§ Dataset entries
┄┄┄┄┄┄┄┄┄┄┄┄┄┄┄┄┄┄┄┄
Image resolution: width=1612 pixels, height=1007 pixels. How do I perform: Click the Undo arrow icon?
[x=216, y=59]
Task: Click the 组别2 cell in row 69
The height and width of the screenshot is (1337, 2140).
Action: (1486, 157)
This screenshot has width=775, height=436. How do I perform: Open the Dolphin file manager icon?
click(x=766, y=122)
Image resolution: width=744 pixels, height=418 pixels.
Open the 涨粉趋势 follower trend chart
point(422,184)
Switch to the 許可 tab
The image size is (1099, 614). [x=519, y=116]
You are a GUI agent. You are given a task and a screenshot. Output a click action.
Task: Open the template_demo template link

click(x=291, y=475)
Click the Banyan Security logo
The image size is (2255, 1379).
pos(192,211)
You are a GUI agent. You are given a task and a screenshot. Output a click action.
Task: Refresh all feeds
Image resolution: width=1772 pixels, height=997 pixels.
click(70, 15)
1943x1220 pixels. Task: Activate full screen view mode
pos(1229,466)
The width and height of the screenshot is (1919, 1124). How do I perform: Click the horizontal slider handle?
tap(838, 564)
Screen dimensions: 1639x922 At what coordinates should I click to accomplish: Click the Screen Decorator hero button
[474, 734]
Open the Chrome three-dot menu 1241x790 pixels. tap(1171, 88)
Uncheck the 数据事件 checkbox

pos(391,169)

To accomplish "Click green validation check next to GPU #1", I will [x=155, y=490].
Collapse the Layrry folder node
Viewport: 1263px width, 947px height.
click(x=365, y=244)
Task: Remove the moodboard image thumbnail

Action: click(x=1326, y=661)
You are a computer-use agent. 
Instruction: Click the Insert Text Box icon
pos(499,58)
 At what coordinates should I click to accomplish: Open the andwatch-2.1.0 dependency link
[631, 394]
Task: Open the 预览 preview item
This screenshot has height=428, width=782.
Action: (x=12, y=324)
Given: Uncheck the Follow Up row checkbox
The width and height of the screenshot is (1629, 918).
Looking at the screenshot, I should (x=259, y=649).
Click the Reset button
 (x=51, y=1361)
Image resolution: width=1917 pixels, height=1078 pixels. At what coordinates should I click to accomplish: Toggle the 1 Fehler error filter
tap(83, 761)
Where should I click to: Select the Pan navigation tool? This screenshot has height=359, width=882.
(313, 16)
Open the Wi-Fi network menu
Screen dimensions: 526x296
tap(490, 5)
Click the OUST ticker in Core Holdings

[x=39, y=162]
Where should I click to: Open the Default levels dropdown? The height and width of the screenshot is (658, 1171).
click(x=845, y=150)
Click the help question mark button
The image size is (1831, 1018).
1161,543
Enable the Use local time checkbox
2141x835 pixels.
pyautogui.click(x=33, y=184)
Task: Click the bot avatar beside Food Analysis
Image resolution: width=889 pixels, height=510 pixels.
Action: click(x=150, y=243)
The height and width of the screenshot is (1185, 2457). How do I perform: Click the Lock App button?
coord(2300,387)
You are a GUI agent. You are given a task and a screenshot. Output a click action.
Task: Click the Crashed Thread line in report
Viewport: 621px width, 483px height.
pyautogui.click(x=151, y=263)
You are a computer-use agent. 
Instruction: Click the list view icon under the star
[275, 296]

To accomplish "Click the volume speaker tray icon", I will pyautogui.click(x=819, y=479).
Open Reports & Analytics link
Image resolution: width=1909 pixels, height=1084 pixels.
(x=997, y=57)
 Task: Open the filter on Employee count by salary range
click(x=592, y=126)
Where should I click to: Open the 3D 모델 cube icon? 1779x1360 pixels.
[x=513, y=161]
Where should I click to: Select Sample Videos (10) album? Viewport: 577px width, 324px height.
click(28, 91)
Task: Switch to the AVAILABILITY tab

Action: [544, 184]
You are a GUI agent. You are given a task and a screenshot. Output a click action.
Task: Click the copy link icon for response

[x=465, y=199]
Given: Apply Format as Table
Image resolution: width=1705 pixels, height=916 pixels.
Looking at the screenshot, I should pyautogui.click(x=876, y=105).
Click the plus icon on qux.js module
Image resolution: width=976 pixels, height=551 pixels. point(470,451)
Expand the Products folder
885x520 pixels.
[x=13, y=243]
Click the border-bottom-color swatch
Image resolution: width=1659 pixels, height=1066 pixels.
┄┄┄┄┄┄┄┄┄┄┄┄┄┄┄┄┄┄┄┄
§ Exercise instructions
Write out the entries above once more, without altering anything.

§ Written response
Image resolution: width=1612 pixels, height=1007 pixels. How do I perform: Click the Undo arrow icon?
[x=216, y=59]
Task: Click the 组别2 cell in row 69
The height and width of the screenshot is (1337, 2140).
Action: (1486, 157)
This screenshot has width=775, height=436. How do I perform: Open the Dolphin file manager icon?
click(x=766, y=122)
Image resolution: width=744 pixels, height=418 pixels.
Open the 涨粉趋势 follower trend chart
point(422,184)
Switch to the 許可 tab
The image size is (1099, 614). [x=519, y=116]
You are a GUI agent. You are given a task and a screenshot. Output a click action.
Task: Open the template_demo template link

click(x=291, y=475)
Click the Banyan Security logo
The image size is (2255, 1379).
pos(192,211)
You are a GUI agent. You are given a task and a screenshot. Output a click action.
Task: Refresh all feeds
Image resolution: width=1772 pixels, height=997 pixels.
click(70, 15)
1943x1220 pixels. Task: Activate full screen view mode
pos(1229,466)
The width and height of the screenshot is (1919, 1124). How do I perform: Click the horizontal slider handle?
tap(838, 564)
Screen dimensions: 1639x922 At what coordinates should I click to accomplish: Click the Screen Decorator hero button
[474, 734]
Open the Chrome three-dot menu 1241x790 pixels. tap(1171, 88)
Uncheck the 数据事件 checkbox

pos(391,169)

To accomplish "Click green validation check next to GPU #1", I will [x=155, y=490].
Collapse the Layrry folder node
Viewport: 1263px width, 947px height.
click(x=365, y=244)
Task: Remove the moodboard image thumbnail

Action: click(x=1326, y=661)
You are a computer-use agent. 
Instruction: Click the Insert Text Box icon
pos(499,58)
 At what coordinates should I click to accomplish: Open the andwatch-2.1.0 dependency link
[631, 394]
Task: Open the 预览 preview item
This screenshot has height=428, width=782.
Action: (x=12, y=324)
Given: Uncheck the Follow Up row checkbox
The width and height of the screenshot is (1629, 918).
Looking at the screenshot, I should (x=259, y=649).
Click the Reset button
 (x=51, y=1361)
Image resolution: width=1917 pixels, height=1078 pixels. At what coordinates should I click to accomplish: Toggle the 1 Fehler error filter
tap(83, 761)
Where should I click to: Select the Pan navigation tool? This screenshot has height=359, width=882.
(313, 16)
Open the Wi-Fi network menu
Screen dimensions: 526x296
tap(490, 5)
Click the OUST ticker in Core Holdings

[x=39, y=162]
Where should I click to: Open the Default levels dropdown? The height and width of the screenshot is (658, 1171).
click(x=845, y=150)
Click the help question mark button
The image size is (1831, 1018).
1161,543
Enable the Use local time checkbox
2141x835 pixels.
pyautogui.click(x=33, y=184)
Task: Click the bot avatar beside Food Analysis
Image resolution: width=889 pixels, height=510 pixels.
Action: click(x=150, y=243)
The height and width of the screenshot is (1185, 2457). How do I perform: Click the Lock App button?
coord(2300,387)
You are a GUI agent. You are given a task and a screenshot. Output a click action.
Task: Click the Crashed Thread line in report
Viewport: 621px width, 483px height.
pyautogui.click(x=151, y=263)
You are a computer-use agent. 
Instruction: Click the list view icon under the star
[275, 296]

To accomplish "Click the volume speaker tray icon", I will pyautogui.click(x=819, y=479).
Open Reports & Analytics link
Image resolution: width=1909 pixels, height=1084 pixels.
(x=997, y=57)
 Task: Open the filter on Employee count by salary range
click(x=592, y=126)
Where should I click to: Open the 3D 모델 cube icon? 1779x1360 pixels.
[x=513, y=161]
Where should I click to: Select Sample Videos (10) album? Viewport: 577px width, 324px height.
click(28, 91)
Task: Switch to the AVAILABILITY tab

Action: [544, 184]
You are a GUI agent. You are given a task and a screenshot. Output a click action.
Task: Click the copy link icon for response

[x=465, y=199]
Given: Apply Format as Table
Image resolution: width=1705 pixels, height=916 pixels.
Looking at the screenshot, I should pyautogui.click(x=876, y=105).
Click the plus icon on qux.js module
Image resolution: width=976 pixels, height=551 pixels. point(470,451)
Expand the Products folder
885x520 pixels.
[x=13, y=243]
Click the border-bottom-color swatch
Image resolution: width=1659 pixels, height=1066 pixels.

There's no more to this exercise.